|Sample of Leg|
This is how mine looks:
knottyred was working on the same pattern, with socks looking just like the ones in the book. I was rather struck by the similarity (you know, they look like they should and all), and I may have attributed the fact that her excellent sock looked exactly like the one in the book to the fact that she had found the yarn the pattern called for (and that she's a fine knitter, bien sûr), and that I found a decent substitute (I'm using Katia Cotton Comfort, and the pattern calls for Cascade Yarns Fixation Solid, which I'd only been able to find thus far in variegated colourways).
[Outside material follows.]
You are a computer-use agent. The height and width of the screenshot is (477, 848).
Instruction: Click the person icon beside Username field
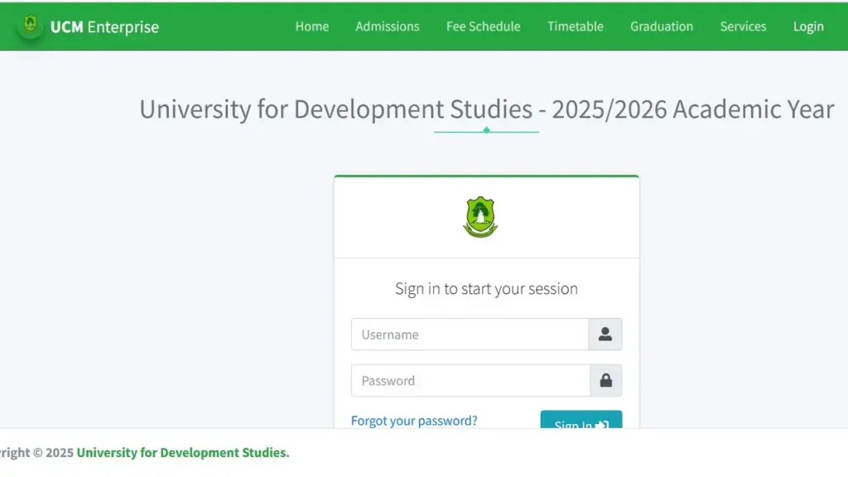click(x=605, y=335)
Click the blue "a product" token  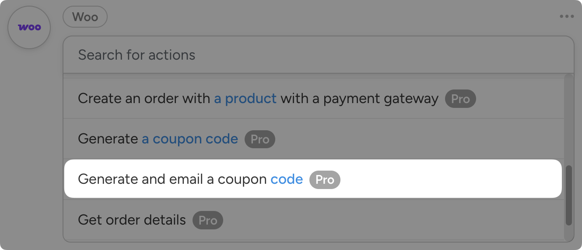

Of course, the yarn itself is not really the reason. My knitting know-how, on the other hand seems to have been lacking (not too surprising, as I've only been doing this for two years and there is much to learn). When I was working on another pattern sometime later that had paired m1 increases that leaned in opposite directions, and referred to one of the sets as the usual way, I learned that I am not doing my m1s in the usual way.
|m1, the usual way|
|The 'unusual' m1|
This usual way, which I surely did learn at some point and then modify for some unknown reason is to pick up the bar between stitches from front to back, then knit through back loop. Now the unusual way, or what I have been doing, is to pick up the bar from front to back and then knit through the front. It still took me the better part of a week after this to realize that since I was working these m1s in an unusual manner, it would look different, and that maybe, just maybe, those socks really were supposed to look like the ones in the book, and that I had made somewhat lacey socks rather by accident.
Ah well, I've come so far, I might as well continue, and they do look rather nice anyhow, even if not as intended. The result is a slightly smaller hole than a yarnover, and this fact did come in handy while knitting my daughter's lace cardigan when I missed a yarnover; I did a M1 the unusual way on the following round, and while it's nowhere near perfect, it lined up about where it should and looks about right at a glance.